* **Exercise prompt**:
Where the line with "This screenshot has width=718, height=469." appears in the records below, start there and transcribe each line exactly through the last.

* **Stored data**:
== Segment start ==
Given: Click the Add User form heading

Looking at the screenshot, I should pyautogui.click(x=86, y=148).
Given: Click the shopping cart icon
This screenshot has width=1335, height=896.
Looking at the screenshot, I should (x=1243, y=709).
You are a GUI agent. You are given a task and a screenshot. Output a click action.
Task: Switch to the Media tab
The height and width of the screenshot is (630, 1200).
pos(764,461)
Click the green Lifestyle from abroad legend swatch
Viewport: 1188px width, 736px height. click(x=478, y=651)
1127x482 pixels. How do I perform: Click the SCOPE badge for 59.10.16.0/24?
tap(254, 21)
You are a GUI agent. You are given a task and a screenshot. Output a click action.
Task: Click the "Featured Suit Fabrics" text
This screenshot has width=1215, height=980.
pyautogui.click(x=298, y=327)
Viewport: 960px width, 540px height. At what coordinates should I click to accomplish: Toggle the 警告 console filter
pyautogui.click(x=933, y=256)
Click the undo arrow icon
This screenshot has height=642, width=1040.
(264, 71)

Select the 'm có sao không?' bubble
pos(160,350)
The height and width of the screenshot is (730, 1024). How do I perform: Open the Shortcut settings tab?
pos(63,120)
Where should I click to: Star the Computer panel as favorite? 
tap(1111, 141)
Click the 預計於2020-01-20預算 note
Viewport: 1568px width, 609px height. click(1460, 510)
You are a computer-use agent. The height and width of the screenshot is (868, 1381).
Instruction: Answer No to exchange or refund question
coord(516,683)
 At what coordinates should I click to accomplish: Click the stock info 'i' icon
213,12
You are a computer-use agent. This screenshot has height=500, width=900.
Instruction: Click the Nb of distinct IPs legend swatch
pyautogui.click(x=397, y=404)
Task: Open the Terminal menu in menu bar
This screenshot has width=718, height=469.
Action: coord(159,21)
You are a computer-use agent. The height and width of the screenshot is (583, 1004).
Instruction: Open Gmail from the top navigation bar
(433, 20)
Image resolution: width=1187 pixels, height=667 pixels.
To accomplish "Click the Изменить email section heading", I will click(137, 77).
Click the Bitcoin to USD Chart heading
== Segment end ==
* **Problem solution**:
This screenshot has width=718, height=469.
Action: coord(159,21)
You are a computer-use agent. The height and width of the screenshot is (583, 1004).
Instruction: Open Gmail from the top navigation bar
(433, 20)
Image resolution: width=1187 pixels, height=667 pixels.
To accomplish "Click the Изменить email section heading", I will click(137, 77).
Click the Bitcoin to USD Chart heading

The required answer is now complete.